[Items listed in a dataset]

****************************************

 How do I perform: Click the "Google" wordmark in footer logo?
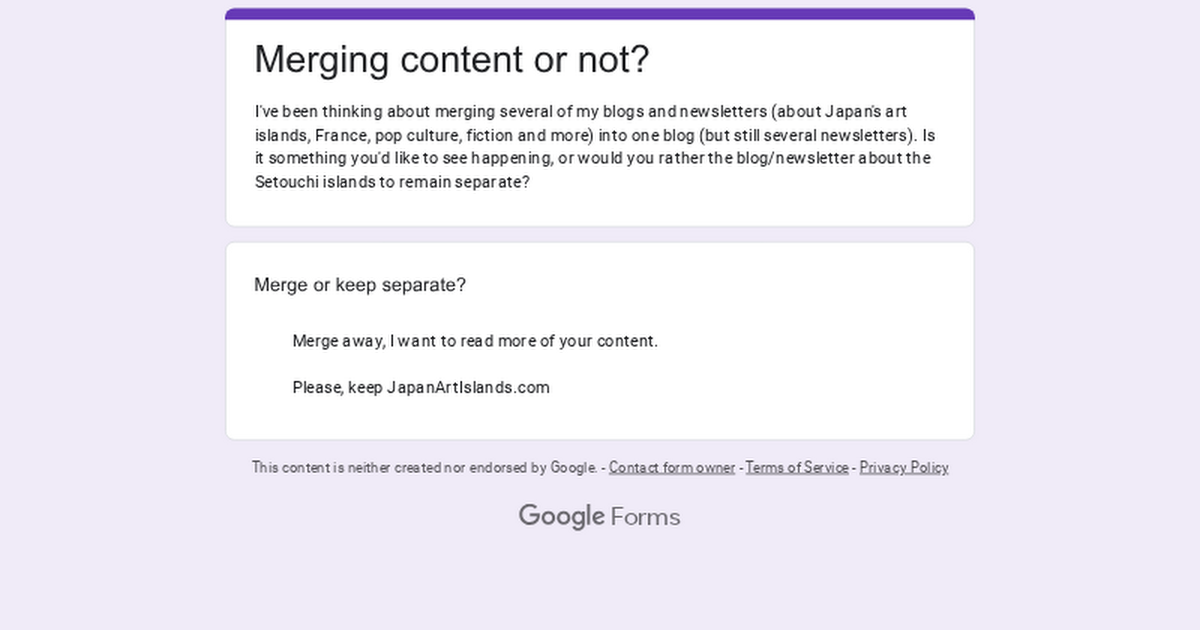(561, 516)
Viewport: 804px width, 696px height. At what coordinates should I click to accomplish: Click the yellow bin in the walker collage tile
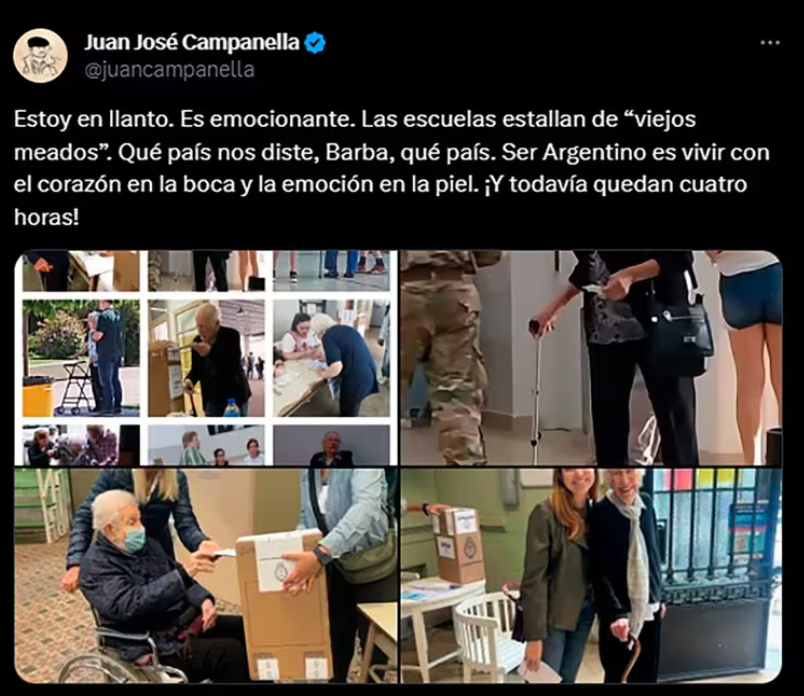[x=38, y=397]
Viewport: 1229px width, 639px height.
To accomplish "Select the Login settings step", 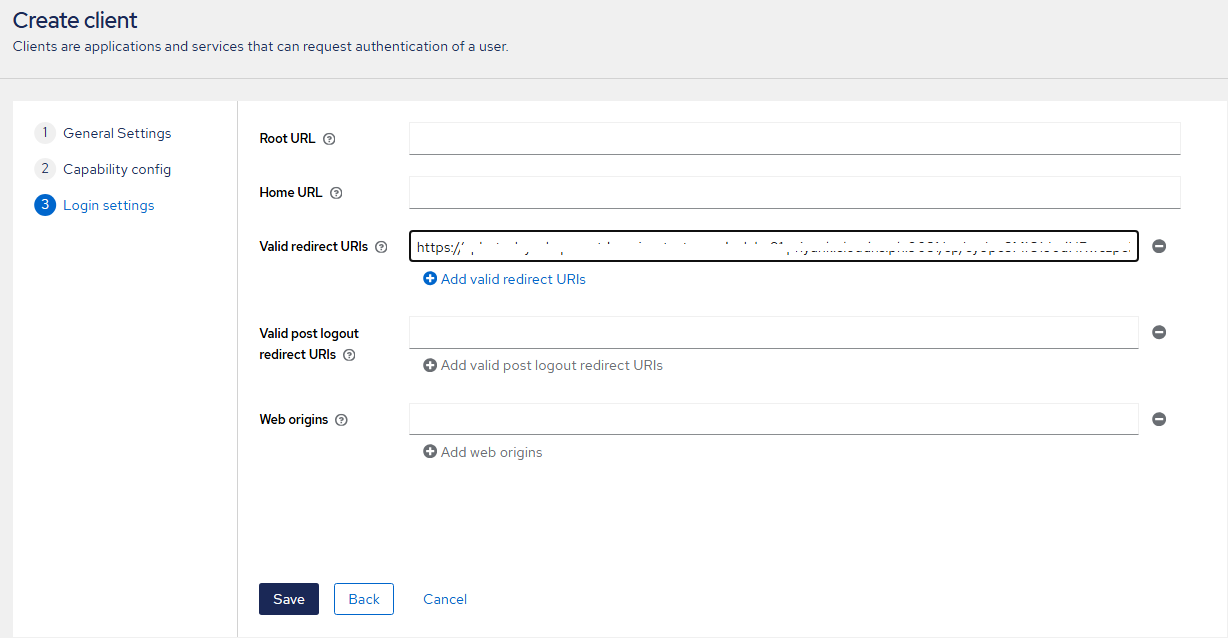I will tap(108, 205).
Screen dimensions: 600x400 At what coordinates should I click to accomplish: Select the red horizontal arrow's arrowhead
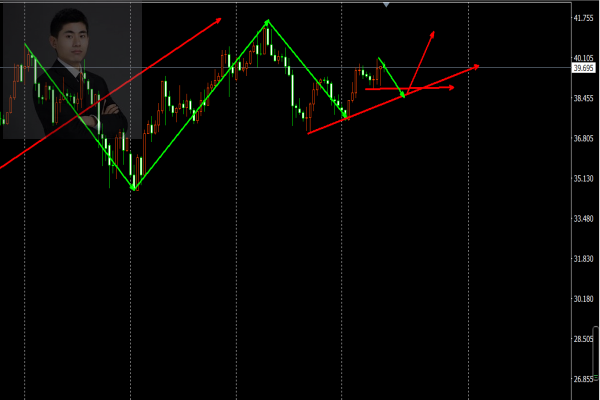pos(451,88)
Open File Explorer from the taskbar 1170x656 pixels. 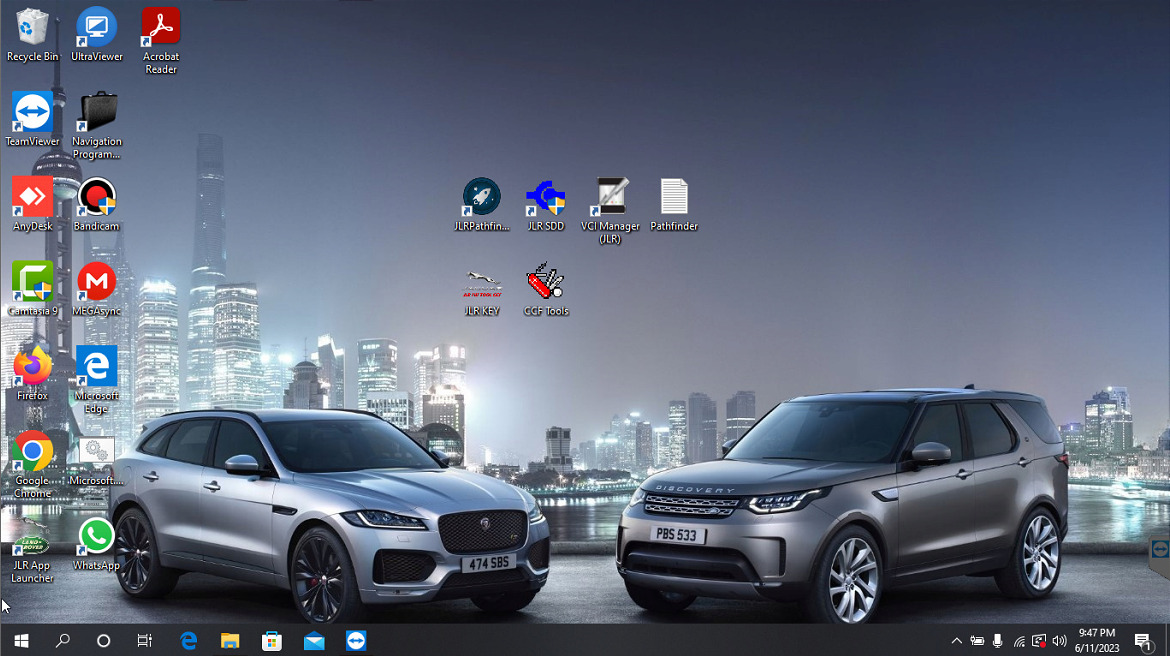point(230,641)
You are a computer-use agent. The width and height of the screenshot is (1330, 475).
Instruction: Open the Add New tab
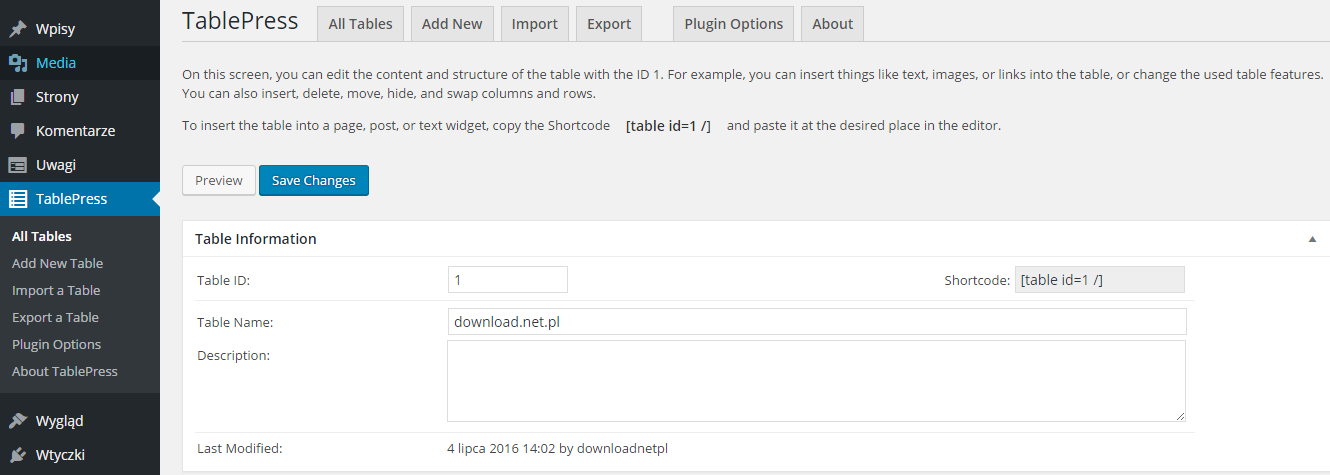point(452,24)

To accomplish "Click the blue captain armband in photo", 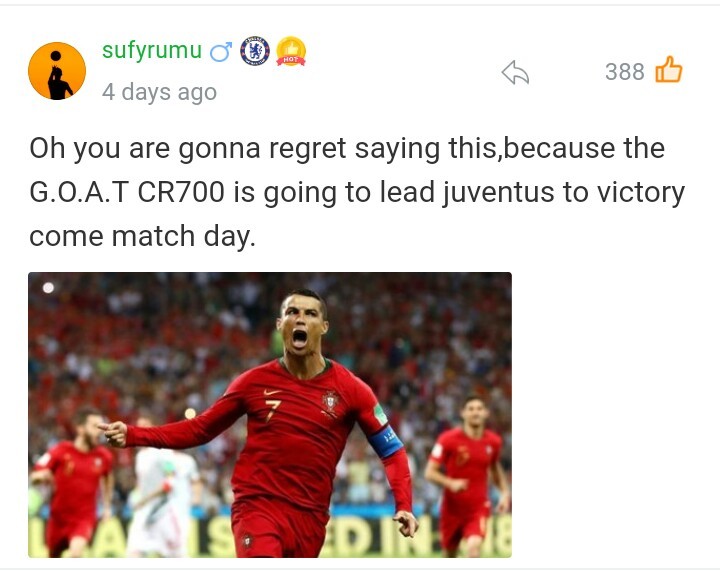I will click(x=386, y=441).
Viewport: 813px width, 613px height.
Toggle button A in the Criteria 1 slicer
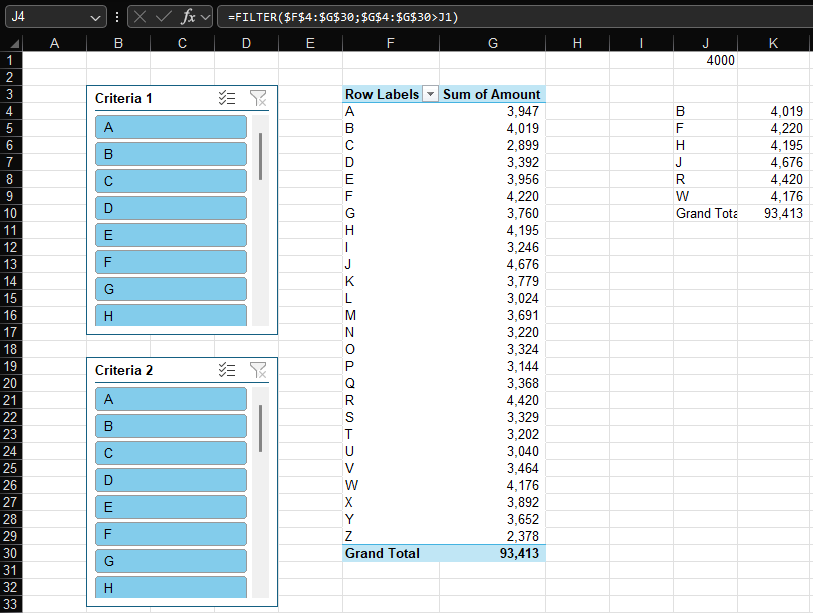[x=170, y=127]
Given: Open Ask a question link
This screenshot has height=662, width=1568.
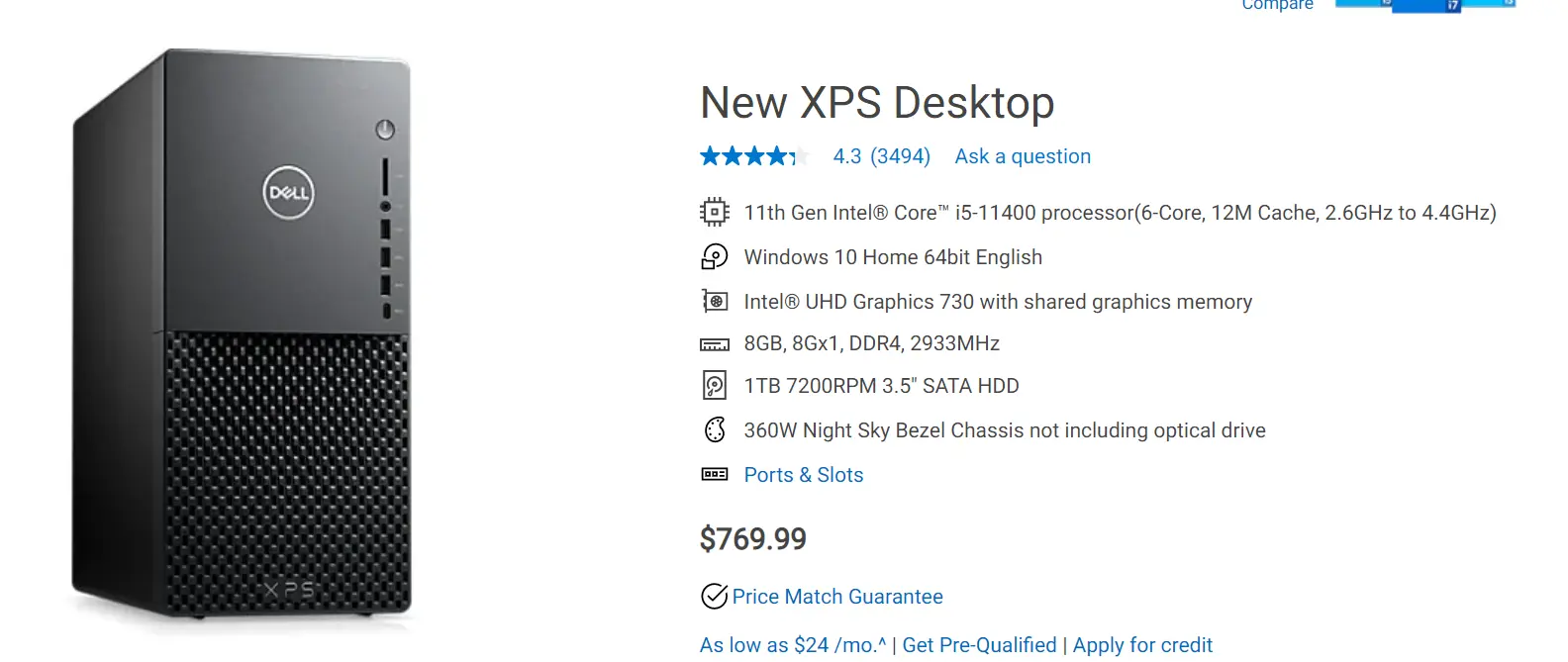Looking at the screenshot, I should click(1023, 156).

****************************************

# [About this exercise]
The lines from the one containing "Toggle button A in the Criteria 1 slicer" through the final line of the data are to be repeated exactly, with both ends included and all pictures left out.

# [Answer to the problem]
Toggle button A in the Criteria 1 slicer
[x=170, y=127]
Given: Open Ask a question link
This screenshot has height=662, width=1568.
Looking at the screenshot, I should click(1023, 156).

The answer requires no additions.